Collected data:
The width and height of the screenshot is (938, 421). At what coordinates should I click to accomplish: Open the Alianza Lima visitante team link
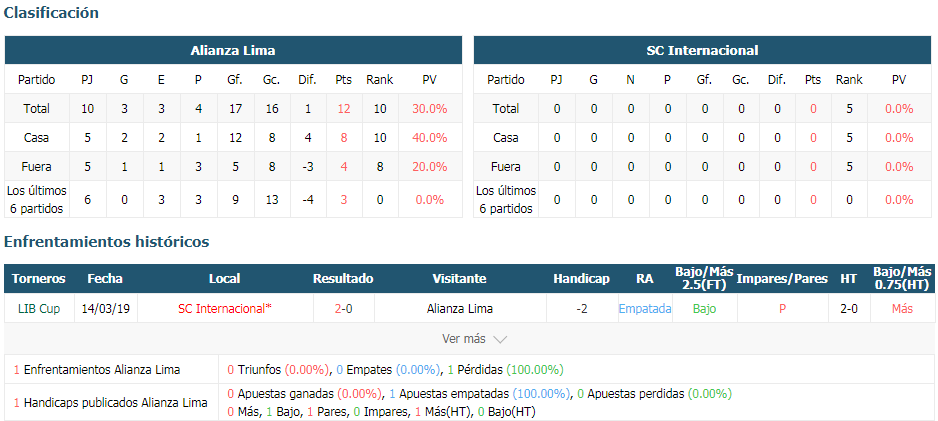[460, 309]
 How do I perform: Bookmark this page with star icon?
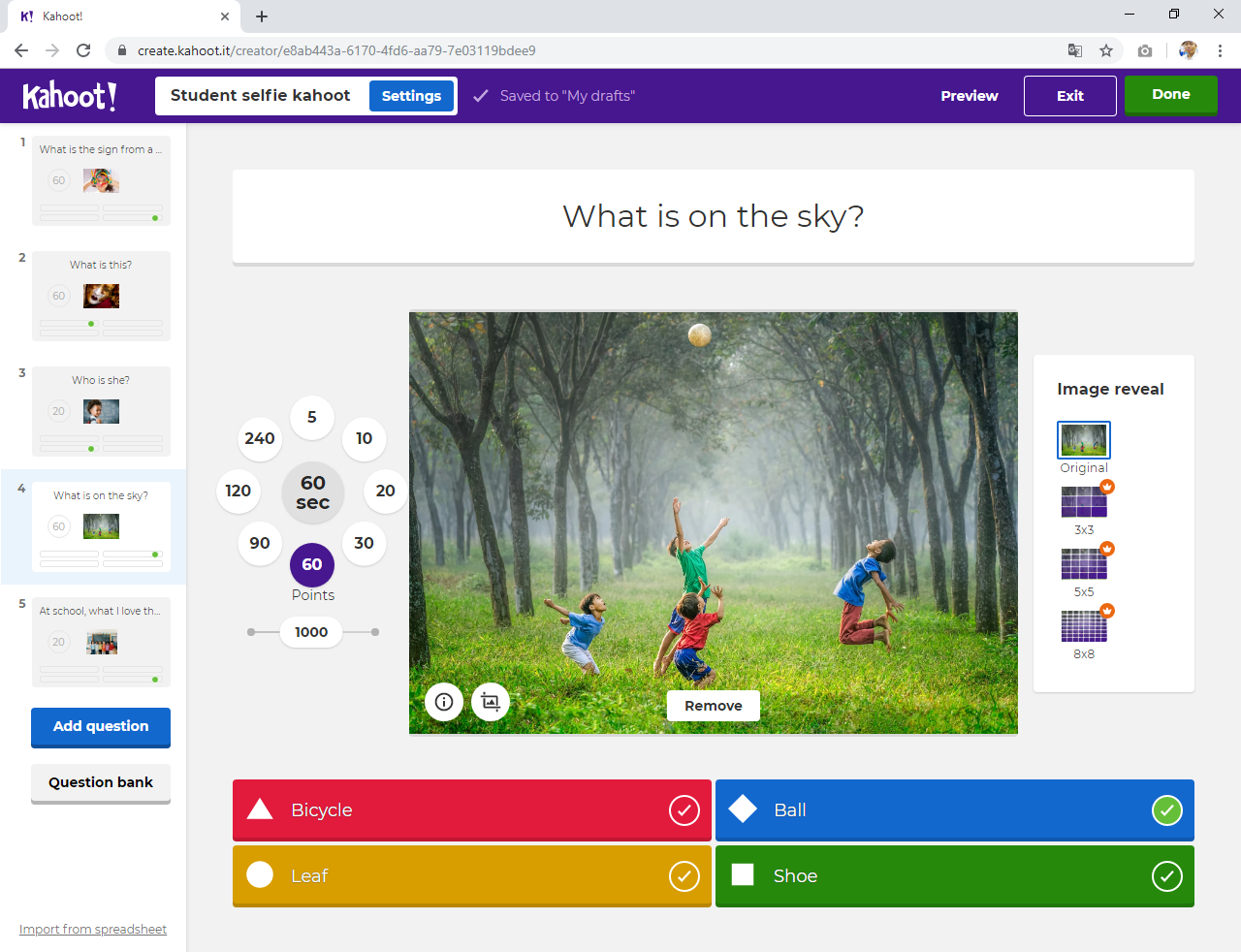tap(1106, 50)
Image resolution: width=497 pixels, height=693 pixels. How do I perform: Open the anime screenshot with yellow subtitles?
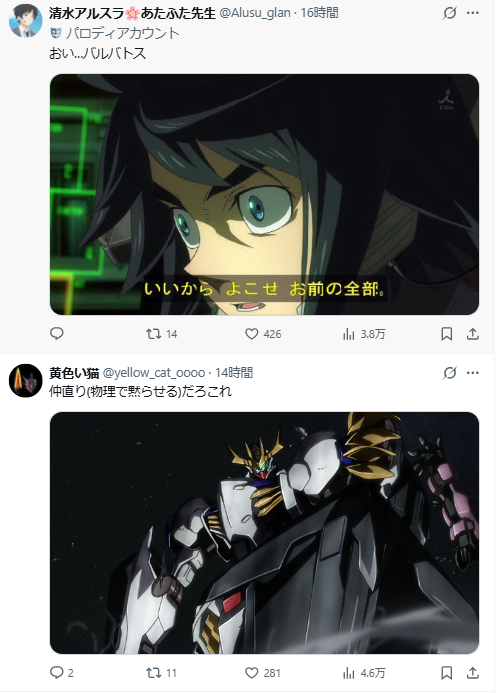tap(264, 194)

> **ABOUT THIS EXERCISE**: Give back every entry in its exact wording, leaving the pictures out.

> **EXERCISE OUTPUT**:
The width and height of the screenshot is (938, 421). At what coordinates should I click to accomplish: Open the Alianza Lima visitante team link
[460, 309]
 How do I perform: Bookmark this page with star icon?
tap(1106, 50)
Image resolution: width=497 pixels, height=693 pixels. How do I perform: Open the anime screenshot with yellow subtitles?
tap(264, 194)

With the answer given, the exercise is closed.